Pointing records for text and elements
====
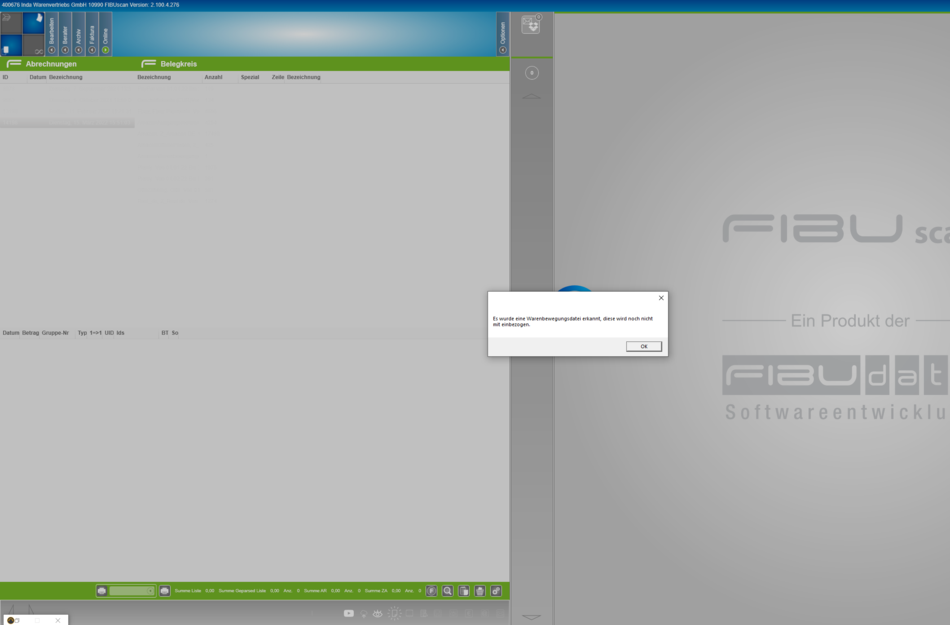Close the message dialog with the X

(661, 298)
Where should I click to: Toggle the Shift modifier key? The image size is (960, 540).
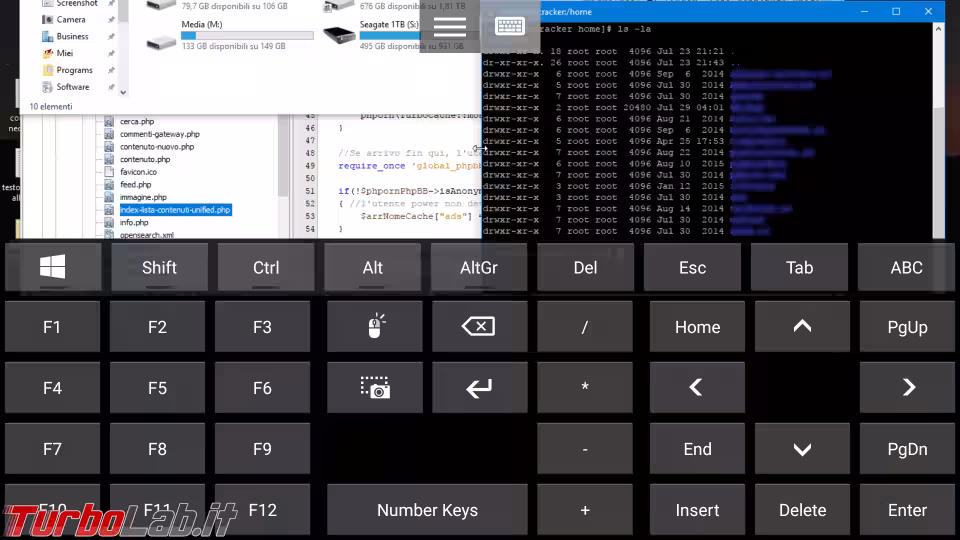159,267

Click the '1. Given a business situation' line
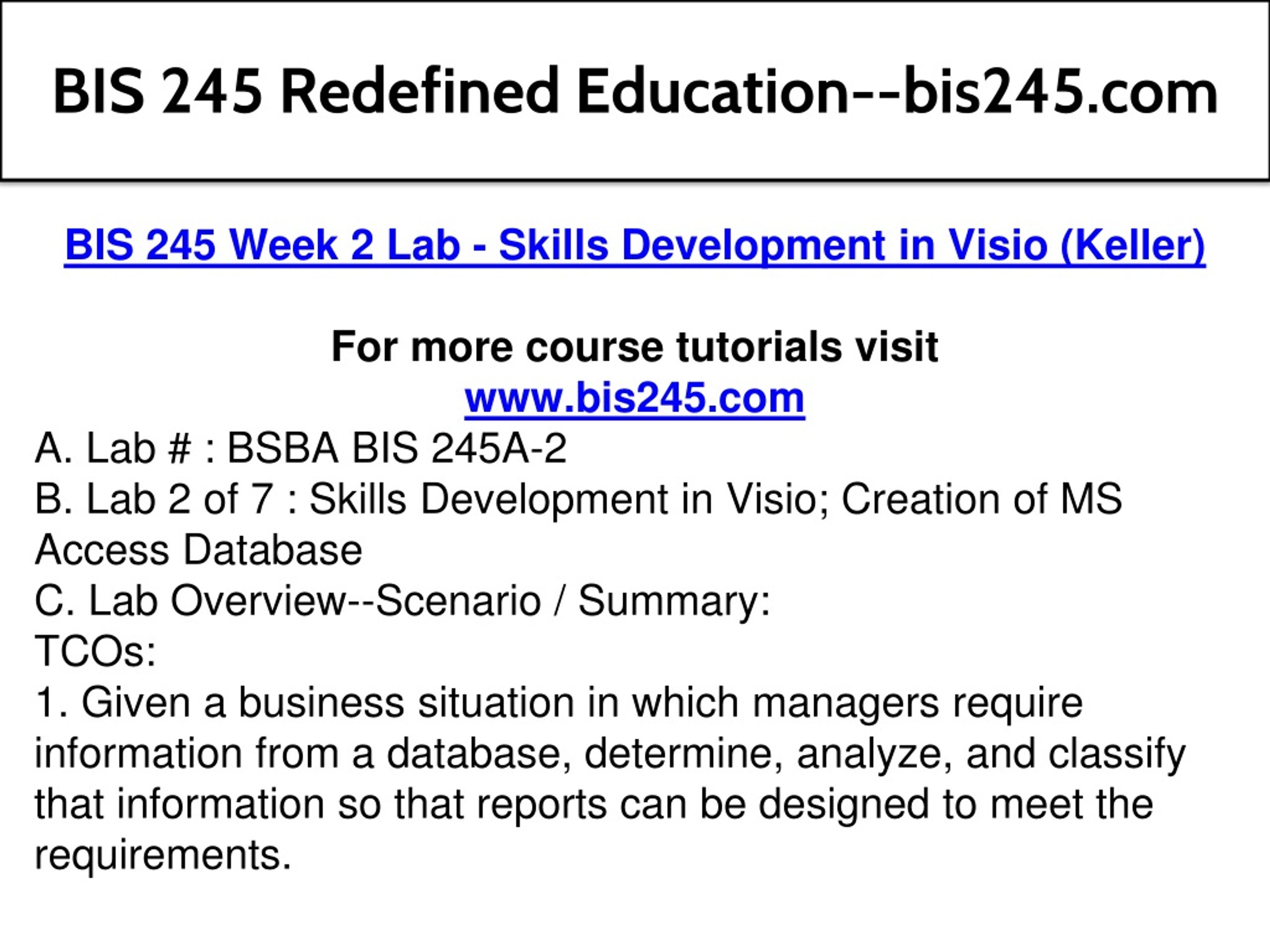point(559,703)
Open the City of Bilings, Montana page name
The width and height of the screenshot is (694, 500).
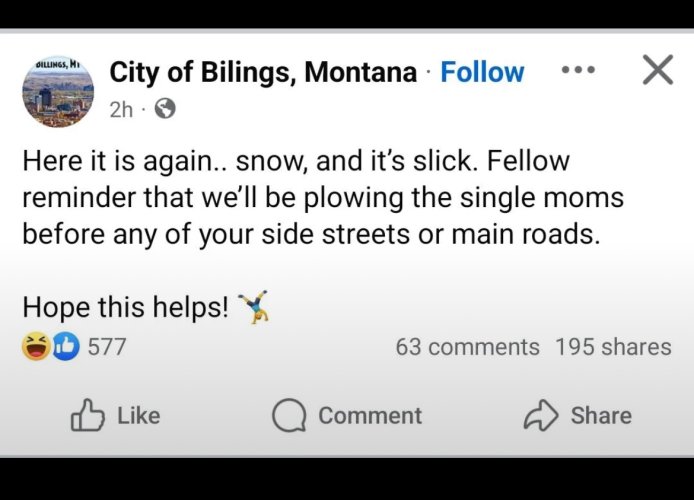tap(262, 72)
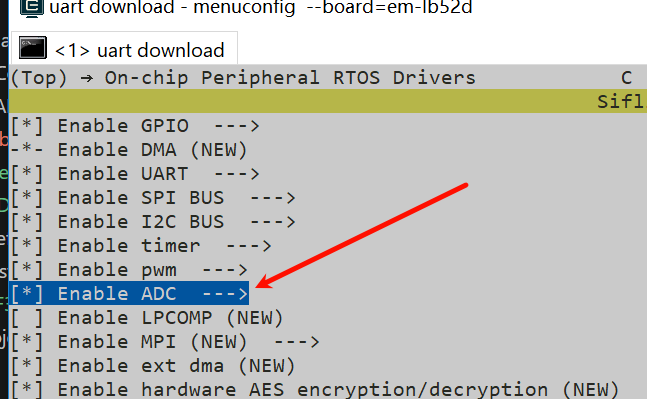Toggle the Enable hardware AES encryption checkbox
The height and width of the screenshot is (399, 647).
27,390
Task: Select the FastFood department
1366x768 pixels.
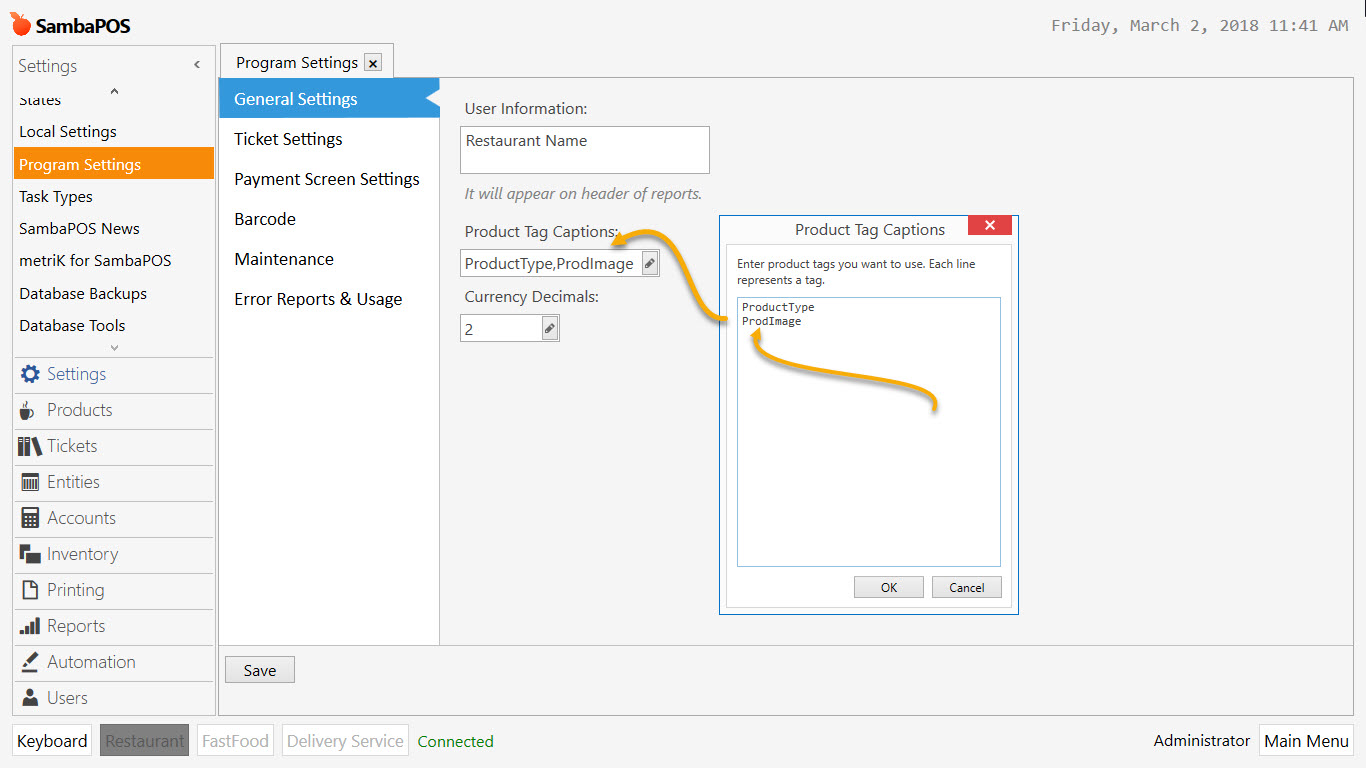Action: tap(234, 741)

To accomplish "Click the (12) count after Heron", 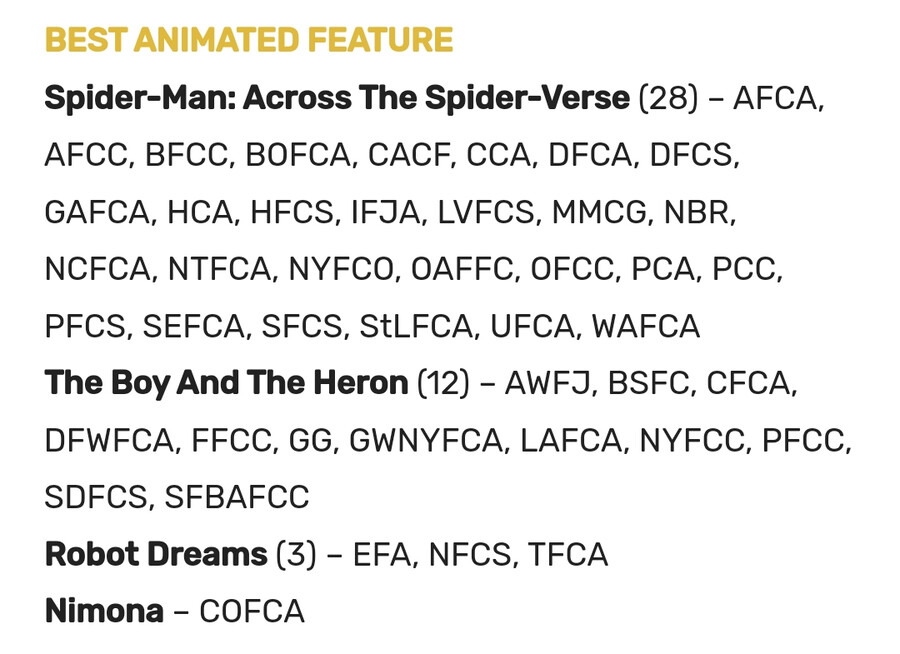I will [x=443, y=383].
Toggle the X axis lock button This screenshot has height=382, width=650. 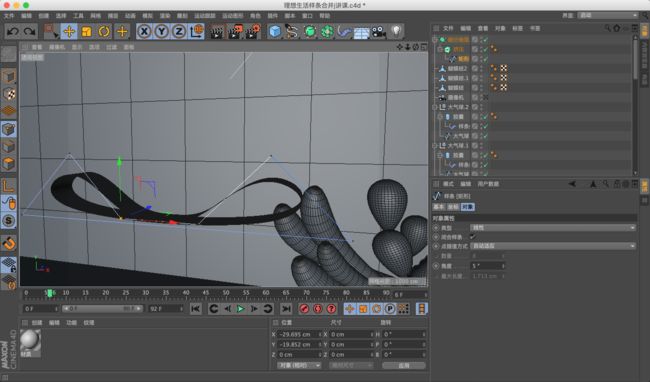pyautogui.click(x=144, y=31)
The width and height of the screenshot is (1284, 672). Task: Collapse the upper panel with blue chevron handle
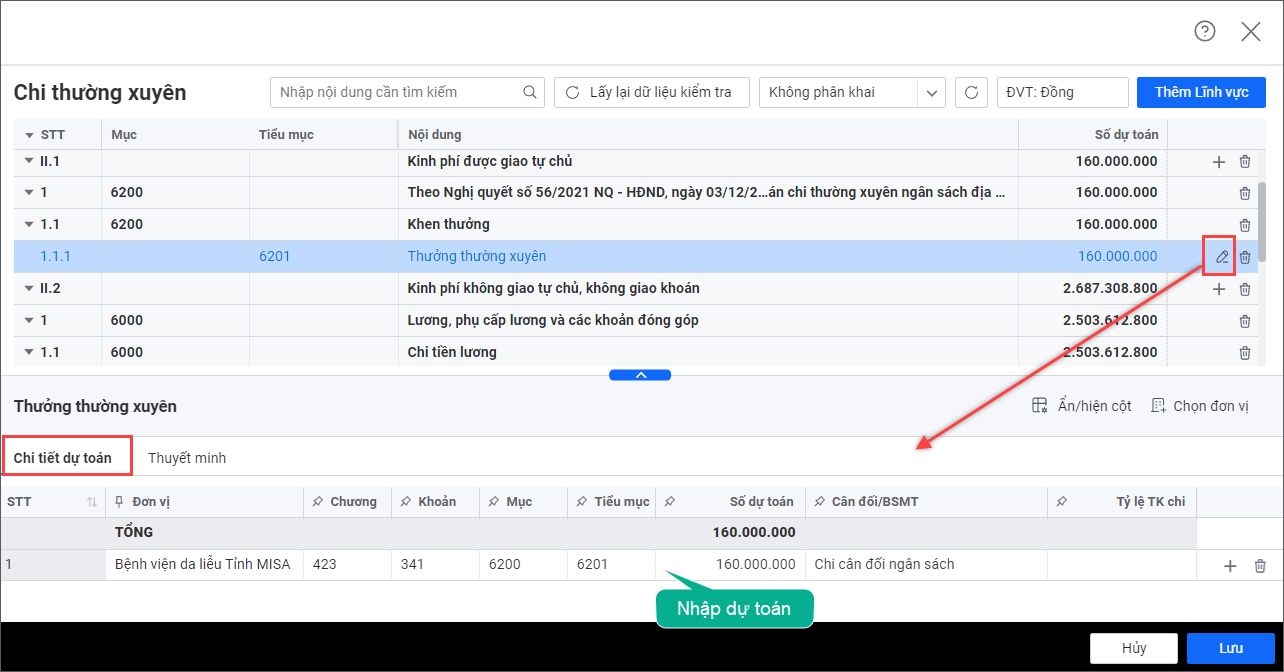tap(640, 375)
====
__What the task requires__.
Copy every line from the one containing "The width and height of the screenshot is (1284, 672)." through the end of the records. Omit the pictures.

__Written solution__.
The width and height of the screenshot is (1284, 672). Task: Collapse the upper panel with blue chevron handle
tap(640, 375)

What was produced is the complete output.